Quantify Your Life!

For those times when critical thinking is just not an option

As the semester frantically winds to a close and even the most stubborn of last spring’s leaves flutter to the ground, I sit here on my bed staring at my four-year-old toe ring and wondering how to best take stock of the year. I turned to the Internet for some assistance on the matter, and though it failed to provide the precise blueprint for my inventory, it did serve to inspire.

The latest string of Internet questionnaires (“memes”) that have graced my monitor have consisted mostly of questions that I wouldn’t answer in such a public forum. Instead, I will devise my own list especially tailored to our lives. Grab a pen and join in the fun! And if you know the etymology of “meme,” please shoot me an email. Here I present to you this year’s stats, divided into easily digestible categories. (Who says humanities people can’t do math?)

Academic pursuits

1. Number of theorists with whose names and major works you can claim familiarity: six.

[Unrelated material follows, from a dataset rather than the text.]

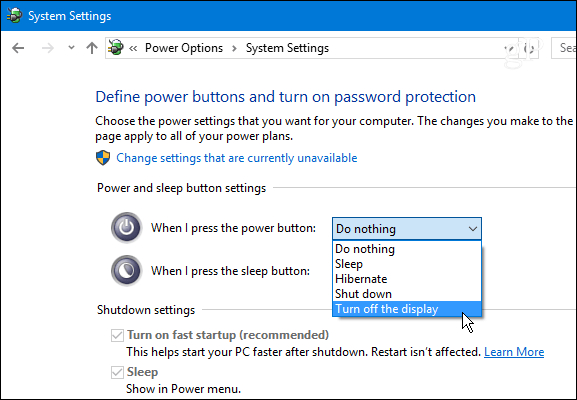Click the power button icon

[127, 228]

2. Number of said theorists who would recognize their ideas after your articulation: maybe an aggregate total of one.


Campus Issues

1. Number of Harvard-Radcliffe Women’s Centers desired: one.

2. Number of Harvard-Radcliffe Women’s Centers proposed: one.

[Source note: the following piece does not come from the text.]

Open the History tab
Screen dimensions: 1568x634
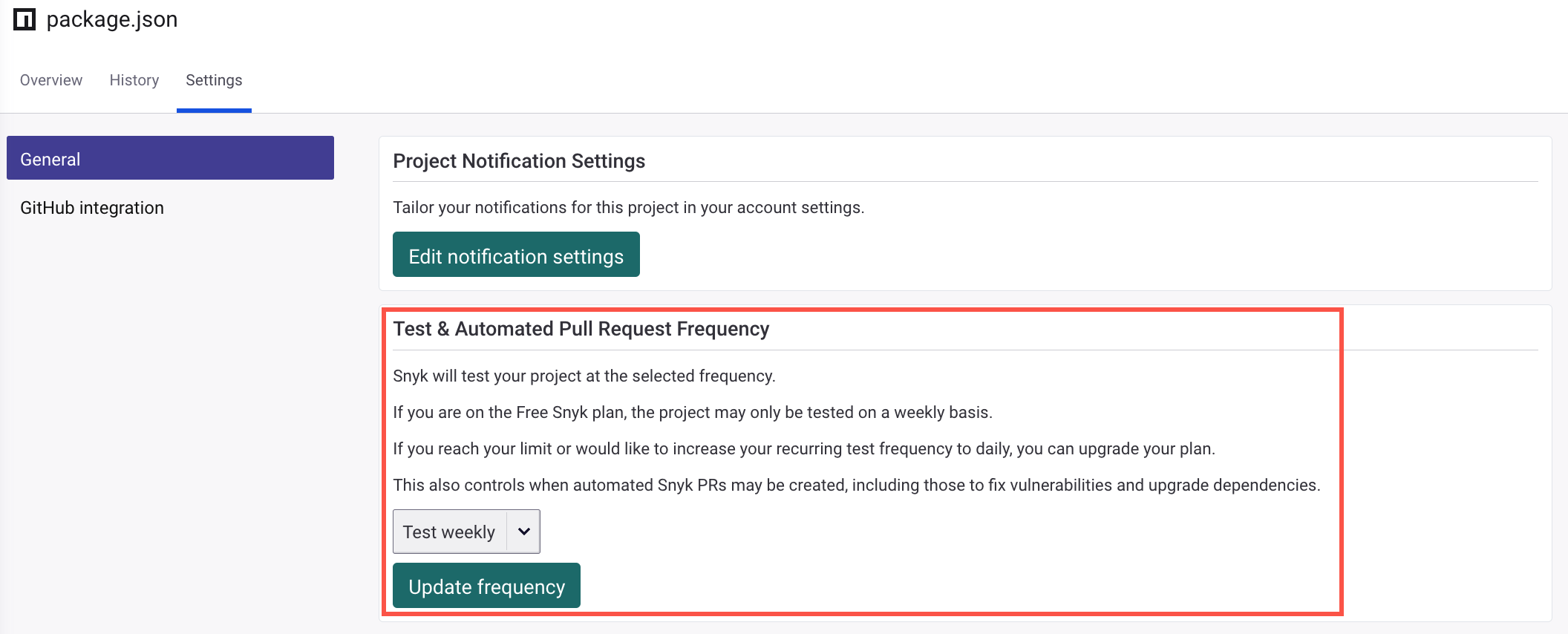[134, 80]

3. Number of Harvard-Radcliffe Women’s Centers built: still waiting for the final count.

Culture and Entertainment

1. Number of bad and offensive films seen at full nighttime price: only one! Bridget Jones: Edge of Reason. I offer myself as the sacrificial lamb; don’t see it.

2. Number of nights per week watching the WB: one. I will not divulge which.

Culinary matters

1. Number of calories consumed: assuming an average of 2000 per day for a year, 730,000. If they were all consumed in soymilk, I would have subsisted on twenty glasses of soymilk a day.

2. Number of animals killed for the sake of my consumption: zero!